The researchers found that this fear conditioning – a learning process – triggered a subset of astrocytes that express the c-Fos gene, which plays a key role in circuitry in that region of the brain.
“The c-Fos-expressing astrocytes are physically close with engram neurons,” said co-first author Michael R Williamson, a postdoctoral associate in the Deneen lab. “Furthermore, we found that engram neurons and the physically associated astrocyte ensemble also are functionally connected. Activating the astrocyte ensemble specifically stimulates synaptic activity or communication in the corresponding neuron engram. This astrocyte-neuron communication flows both ways; astrocytes and neurons depend on each other.”
Essentially, it was only when the mice were in an environment that they associated with fear that the c-Foss-expressing astrocytes were activated – and the mice, consequently, reacted with the same freezing behavior.
“However, when the astrocyte ensemble in these mice in the non-fearful environment was activated, the animals froze, showing that astrocyte activation stimulates memory recall,” said co-first author Wookbong Kwon, another postdoctoral associate in the Deneen lab.
Previously, the researchers had found that the gene Nuclear factor I-A (NFIA) was important in astrocytic regulation of memory circuits, but whether it played a role in storing and retrieving memories from these brain stars was unknown. So, in light of the results of the mouse study, the team returned to this area of investigation.
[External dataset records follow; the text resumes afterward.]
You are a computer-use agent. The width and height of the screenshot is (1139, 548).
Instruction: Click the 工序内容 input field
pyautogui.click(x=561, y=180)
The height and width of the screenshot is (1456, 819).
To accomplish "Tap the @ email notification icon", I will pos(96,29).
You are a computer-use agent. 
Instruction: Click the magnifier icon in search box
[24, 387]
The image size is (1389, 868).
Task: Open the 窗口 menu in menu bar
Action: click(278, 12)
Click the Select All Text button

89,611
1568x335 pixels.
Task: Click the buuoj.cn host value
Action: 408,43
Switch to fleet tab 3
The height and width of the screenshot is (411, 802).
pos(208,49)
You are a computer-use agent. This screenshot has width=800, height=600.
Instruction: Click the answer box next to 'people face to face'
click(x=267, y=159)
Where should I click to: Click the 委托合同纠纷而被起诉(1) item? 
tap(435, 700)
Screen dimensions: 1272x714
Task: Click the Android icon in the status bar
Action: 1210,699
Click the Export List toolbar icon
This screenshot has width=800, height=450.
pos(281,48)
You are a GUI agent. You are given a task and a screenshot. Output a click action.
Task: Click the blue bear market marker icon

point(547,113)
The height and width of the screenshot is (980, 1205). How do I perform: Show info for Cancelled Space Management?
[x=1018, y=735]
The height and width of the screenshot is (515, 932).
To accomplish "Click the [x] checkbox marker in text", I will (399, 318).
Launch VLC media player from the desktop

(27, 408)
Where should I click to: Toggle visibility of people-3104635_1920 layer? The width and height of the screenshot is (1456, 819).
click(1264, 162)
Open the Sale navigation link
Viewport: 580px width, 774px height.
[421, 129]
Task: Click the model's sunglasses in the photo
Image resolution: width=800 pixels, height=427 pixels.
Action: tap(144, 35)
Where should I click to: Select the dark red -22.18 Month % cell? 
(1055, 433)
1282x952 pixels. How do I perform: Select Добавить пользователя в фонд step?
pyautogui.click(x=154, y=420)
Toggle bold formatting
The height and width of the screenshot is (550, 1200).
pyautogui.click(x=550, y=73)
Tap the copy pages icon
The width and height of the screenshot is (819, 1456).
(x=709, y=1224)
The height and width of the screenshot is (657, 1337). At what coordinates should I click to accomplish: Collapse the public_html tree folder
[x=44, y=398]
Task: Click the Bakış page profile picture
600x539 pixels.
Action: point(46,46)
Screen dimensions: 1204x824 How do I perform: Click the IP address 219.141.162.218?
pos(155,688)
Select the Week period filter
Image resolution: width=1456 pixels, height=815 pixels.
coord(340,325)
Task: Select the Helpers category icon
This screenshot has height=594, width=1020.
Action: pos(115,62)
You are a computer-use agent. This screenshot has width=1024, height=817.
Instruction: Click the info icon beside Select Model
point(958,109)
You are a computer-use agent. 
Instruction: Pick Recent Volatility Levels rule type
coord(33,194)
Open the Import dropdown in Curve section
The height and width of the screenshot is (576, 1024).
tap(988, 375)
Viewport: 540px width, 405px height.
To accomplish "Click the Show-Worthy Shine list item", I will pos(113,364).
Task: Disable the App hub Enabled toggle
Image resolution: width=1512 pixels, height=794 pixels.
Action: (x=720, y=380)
They found that activated astrocytes had elevated NFIA protein levels, and when it was suppressed, the neurons failed to retrieve memories from storage. And it only blocked the memory specific to the event the mice had previously experienced.
“When we deleted the NFIA gene in astrocytes that were active during a learning event, the animals were not able to recall the specific memory associated with the learning event, but they could recall other memories,” Kwon said.
Naturally, the implications of this discovery provide interesting avenues of research for conditions in which memory retrieval is compromised, such as in Alzheimer's disease, or when specific memories are harmful, like in post-traumatic stress disorder (PTSD).
“These findings speak to the nature of the role of astrocytes in memory,” Deneen added. “Ensembles of learning-associated astrocytes are specific to that learning event. The astrocyte ensembles regulating the recall of the fearful experience are different from those involved in recalling a different learning experience, and the ensemble of neurons is different as well.”
While understanding the brain remains a work in progress, we imagine that future treatments to target memories will be a little more sophisticated than those used by Lacuna Incorporated, in the 2004 film Eternal Sunshine of the Spotless Mind …
The study was published in the journal Nature.